Public Voices: Catholics in the American Context. Edited by Steven M. Avella and Elizabeth McKeown. [American Catholic Identities: A Documentary History.] (Maryknoll, New York: Orbis Books, 1999. Pp. xxiv, 375. $50.00 hardcover; $30.00 paperback.)

Christopher Kauffman is the general editor of the "American Catholic Identities" document series, and this book is one among its nine volumes. It is a first-rate resource for American Catholic History and Catholic Studies classes as they enter the academic mainstream, and should become the standard assignment for students in such courses.
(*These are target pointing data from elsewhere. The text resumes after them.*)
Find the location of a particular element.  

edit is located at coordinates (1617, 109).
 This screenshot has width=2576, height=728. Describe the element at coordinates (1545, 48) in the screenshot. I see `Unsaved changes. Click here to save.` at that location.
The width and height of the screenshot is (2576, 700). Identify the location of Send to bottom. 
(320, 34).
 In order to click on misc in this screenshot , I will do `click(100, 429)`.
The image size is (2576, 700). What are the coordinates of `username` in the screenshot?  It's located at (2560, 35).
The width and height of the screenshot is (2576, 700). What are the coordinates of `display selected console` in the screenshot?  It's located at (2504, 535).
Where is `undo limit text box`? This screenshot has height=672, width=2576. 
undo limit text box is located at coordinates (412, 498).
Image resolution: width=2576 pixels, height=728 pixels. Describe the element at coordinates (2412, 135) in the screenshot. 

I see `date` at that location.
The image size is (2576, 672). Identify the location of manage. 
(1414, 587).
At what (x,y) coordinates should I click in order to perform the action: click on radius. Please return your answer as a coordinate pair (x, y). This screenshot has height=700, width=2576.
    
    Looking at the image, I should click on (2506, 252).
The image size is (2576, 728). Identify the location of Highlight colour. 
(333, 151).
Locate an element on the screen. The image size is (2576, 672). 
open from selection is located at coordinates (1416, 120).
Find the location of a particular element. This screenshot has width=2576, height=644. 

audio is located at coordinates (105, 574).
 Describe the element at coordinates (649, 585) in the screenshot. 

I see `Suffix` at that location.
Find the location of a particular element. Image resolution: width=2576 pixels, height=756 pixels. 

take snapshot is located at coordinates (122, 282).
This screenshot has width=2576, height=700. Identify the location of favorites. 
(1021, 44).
The 109 documentary selections on Catholics in public life, linked by brief editorial comments to orient the reader, are weighted in favor of recent affairs. The eighteenth- and nineteenth-century selections are, in fact, quite conventional, including five from John Carroll, the first Catholic bishop in America, and four from Archbishop John Hughes of New York (plus a letter to him from Patrick Lynch). I sympathize with the editors' dilemma: Carroll and Hughes are more readable and rewarding than most of their Catholic contemporaries, especially on these political questions, and it's difficult to resist the temptation to lean heavily on them, as anthologies have done for a century. Still, a word about politics from Orestes Brownson or Isaac Hecker and a bit more from the nineteenth-century deep South would have added variety. [End Page 529]

Two-thirds of the book deals with post-1920 issues and justly so, since Catholic engagement with national affairs is mainly a twentieth-century phenomenon. It is in this area that the book distinguishes itself. The familiar names show up again (notably the N.C.W.C.'s social action priest John A. Ryan, with five appearances) but now they are in the company of people we hear from less often, because our generation of Catholic historians is embarrassed to be reminded of them. In this category stands Cardinal William O'Connell of Boston (document 41), who writes in 1924 that Ryan, campaigning for the abolition of child labor, is "making straight for trouble as slyly as he can," that his objective is "nefarious and bolshevik," and that his ally, the Secretary of the National Council of Catholic Women, is "a rather impertinent specimen of modern social worker" (p. 149).

The editors ably represent Ryan's institutional approach to reform and Dorothy Day's more radical Catholic critique of capitalism (doc. 57). What is missing, however, is an example of the whole-hearted embrace of the American economic system which many Catholic leaders and parishioners showed through the mid-century decades. Not until the inclusion of Michael Novak's criticism of the Bishops' pastoral letter on the economy (1985--doc. 87) do readers encounter a thoroughly pro-capitalist Catholic. The section on race, likewise, illustrates the eagerness of Catholic leaders in the 1950's and 1960's to condemn segregation and discrimination (docs. 67-70), but omits the voices of Catholic segregationists, who were equally strident in upholding the old system.

By contrast, the various sides of the Communism controversy are well covered. Nearly all Catholics condemned Communism between the Russian Revolution and the Vietnam War and saw their church as the world's best antidote to the Red Menace. Some, like the diocesan priests of St. Augustine, Florida, did a little red hunting of their own (document 63 is their response to the N.C.W.C.'s "confidential questionnaire" of 1945 on Communist infiltration of schools, labor, and media) but others, like Bishop Bernard Sheil of Chicago, condemned the McCarthyite response to Communism in a rousing speech to the United Auto Workers (doc. 65). Some supported America's role in Vietnam (William Shannon's "The Case for the War" [doc. 75]) while others (the Berrigan brothers [doc. 73] and the Nine Trappist Abbots [76] condemned it, especially after 1968. The section on sex, contraception, and abortion is also as comprehensive as space permits, as are those on foreign policy and social justice.